We demonstrated. They were signed.

And when the Americans
With Disabilities Act, the ADA,

our Emancipation Proclamation Act,

looked as though it might not
in fact be passed in the House or Senate,

disabled people from all across
the United States came together

and they crawled up the Capitol steps.

That was an amazing day,

and the House and Senate passed the ADA.

And then President Bush signed the ADA.

It’s a great picture.

President Bush signed the ADA
on the lawn of the White House.

It was an amazing day,

and there are about 2,000 people there.

It was July 26, 1990.

And one of the most famous
statements he had in his speech

was, “Let the shameful walls
of exclusion finally come tumbling down.”

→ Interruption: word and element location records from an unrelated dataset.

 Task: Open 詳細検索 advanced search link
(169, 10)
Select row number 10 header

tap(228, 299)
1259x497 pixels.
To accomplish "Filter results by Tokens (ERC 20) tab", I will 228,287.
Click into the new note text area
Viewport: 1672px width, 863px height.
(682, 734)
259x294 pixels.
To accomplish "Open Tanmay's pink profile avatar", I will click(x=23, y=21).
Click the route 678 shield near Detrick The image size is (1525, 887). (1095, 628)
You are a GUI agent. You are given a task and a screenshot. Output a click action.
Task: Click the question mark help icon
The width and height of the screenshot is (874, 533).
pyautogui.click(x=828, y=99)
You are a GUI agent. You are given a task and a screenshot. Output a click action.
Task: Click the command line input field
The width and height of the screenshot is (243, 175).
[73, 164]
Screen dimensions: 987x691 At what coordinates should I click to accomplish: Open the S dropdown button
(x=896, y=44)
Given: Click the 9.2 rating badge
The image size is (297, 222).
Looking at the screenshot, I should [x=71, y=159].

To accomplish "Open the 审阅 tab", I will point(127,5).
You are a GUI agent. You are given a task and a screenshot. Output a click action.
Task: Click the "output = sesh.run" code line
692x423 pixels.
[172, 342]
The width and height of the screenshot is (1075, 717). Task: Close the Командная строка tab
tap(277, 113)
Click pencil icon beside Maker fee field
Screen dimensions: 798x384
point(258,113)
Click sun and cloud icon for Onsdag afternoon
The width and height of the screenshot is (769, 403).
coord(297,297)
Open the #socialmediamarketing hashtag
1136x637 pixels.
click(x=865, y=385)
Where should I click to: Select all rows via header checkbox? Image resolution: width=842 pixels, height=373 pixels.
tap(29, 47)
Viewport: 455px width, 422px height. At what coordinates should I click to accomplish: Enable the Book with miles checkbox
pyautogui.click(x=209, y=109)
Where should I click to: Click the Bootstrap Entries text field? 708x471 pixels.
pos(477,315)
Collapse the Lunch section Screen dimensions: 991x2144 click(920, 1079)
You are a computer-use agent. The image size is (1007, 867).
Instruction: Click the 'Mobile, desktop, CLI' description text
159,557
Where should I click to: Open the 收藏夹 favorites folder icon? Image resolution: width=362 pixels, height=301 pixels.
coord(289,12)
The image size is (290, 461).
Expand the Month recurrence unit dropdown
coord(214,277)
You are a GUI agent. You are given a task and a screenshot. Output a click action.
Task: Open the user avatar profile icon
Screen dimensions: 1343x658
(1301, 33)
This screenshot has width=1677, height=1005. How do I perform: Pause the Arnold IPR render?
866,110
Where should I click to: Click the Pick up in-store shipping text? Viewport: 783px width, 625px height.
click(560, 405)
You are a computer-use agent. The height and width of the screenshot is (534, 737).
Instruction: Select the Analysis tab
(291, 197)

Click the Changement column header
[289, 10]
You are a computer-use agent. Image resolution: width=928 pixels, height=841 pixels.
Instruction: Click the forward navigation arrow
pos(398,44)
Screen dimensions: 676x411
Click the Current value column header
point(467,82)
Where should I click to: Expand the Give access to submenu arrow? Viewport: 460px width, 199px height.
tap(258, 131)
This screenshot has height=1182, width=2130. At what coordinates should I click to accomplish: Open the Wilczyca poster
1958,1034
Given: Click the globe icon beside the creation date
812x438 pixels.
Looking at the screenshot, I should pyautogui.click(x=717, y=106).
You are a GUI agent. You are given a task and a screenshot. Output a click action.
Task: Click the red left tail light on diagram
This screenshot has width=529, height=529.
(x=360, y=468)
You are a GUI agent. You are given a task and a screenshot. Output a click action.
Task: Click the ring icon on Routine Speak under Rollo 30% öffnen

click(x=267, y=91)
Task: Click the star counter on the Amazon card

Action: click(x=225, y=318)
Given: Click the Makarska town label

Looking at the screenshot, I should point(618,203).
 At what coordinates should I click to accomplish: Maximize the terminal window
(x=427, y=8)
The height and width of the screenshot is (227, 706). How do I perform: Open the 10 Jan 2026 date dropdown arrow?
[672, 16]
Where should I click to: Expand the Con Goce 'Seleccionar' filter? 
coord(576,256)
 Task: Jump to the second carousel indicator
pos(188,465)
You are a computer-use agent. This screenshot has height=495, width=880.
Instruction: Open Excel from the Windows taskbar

For any of you in the room

who are 50 or older,
or maybe or even 40 or older,

you remember a time when
there were no ramps on the streets,

when buses were not accessible,

when trains were not accessible,

where there were no wheelchair-accessible
bathrooms in shopping malls,

where you certainly did not have
a sign language interpreter,

or captioning, or braille
or other kinds of supports.

These things have changed,

and they have inspired the world.

And disabled people around the world
want laws like we have,

and they want those laws enforced.

And so what we’ve seen is something called

the Convention on the Rights
of Persons with Disabilities.

It is a treaty that was adopted in 2006.

It’s celebrating is 10-year anniversary.

More than 165 countries
have joined this treaty.

It is the first international
human rights treaty

fully focused on disabled people.

But I am sad to say that our US Senate

has failed to recommend to our president
that we ratify the treaty.

We signed it in 2009,

but it doesn’t come
into force until ratification,

and the president –
no president can ratify a treaty

without the consent of the Senate.

So we feel really strongly

that our US Senate needs to do its job,

that our Senate needs
to enable us as Americans

not only to be able to assist disabled
people and governments around the world

to learn about the good work
that we’ve been doing,

but it’s equally important

that disabled people
have the same opportunities

to travel, study and work abroad

as anyone else in our country.

And as long as many countries
don’t have the same laws as we do

and don’t enforce them if they have them,

opportunities for disabled people
are more limited.

When I travel abroad,

I am always meeting with disabled women,

and those women tell me stories

about how they experience
violence and rape

and how in many cases
these forms of violence

occur from family members
and people that they know,

who in fact may be working for them.

And frequently these cases
are not adjudicated.

I meet disabled people

who have been offered jobs by businesses

because they live in a country
where there’s a quota system,

and in order to avoid a fine,

they will hire you

and then tell you,

“You don’t need to come to work

because we really don’t need you
in the facility.”

I have visited institutions

where the stench of urine is so strong

that before you open
the door of your vehicle,

you’re kind of pushed back,

and then gone into those institutions

where people should be living
in the community with appropriate supports

and seen people almost naked,

people who are chemically drugged

and people who are living
lives of despair.

These are some of the things that the US
needs to be doing more to correct.

We know discrimination when we see it,

and we need to be fighting it together.

So what is it that we can
be doing together?

I encourage you all to recognize

that disability is a family
you can join at any point in your life.

I’d like to see by a show of hands
how many of you have ever broken a bone?

And then, when you leave today, I’d like
you to maybe write a couple of sentences

about what that period of time
has been like for you,

because frequently I hear from people,

“You know, I couldn’t do this,
I couldn’t do that.

People talked to me differently.
They acted differently towards me.”

And that’s what I see
and other disabled people see

in flashing letters.

But we – you in this room,

people listening
and watching this TED Talk –

together we can make a difference.

Together we can speak up for justice.

Together we can help change the world.

Thank you. I have to go catch my bus.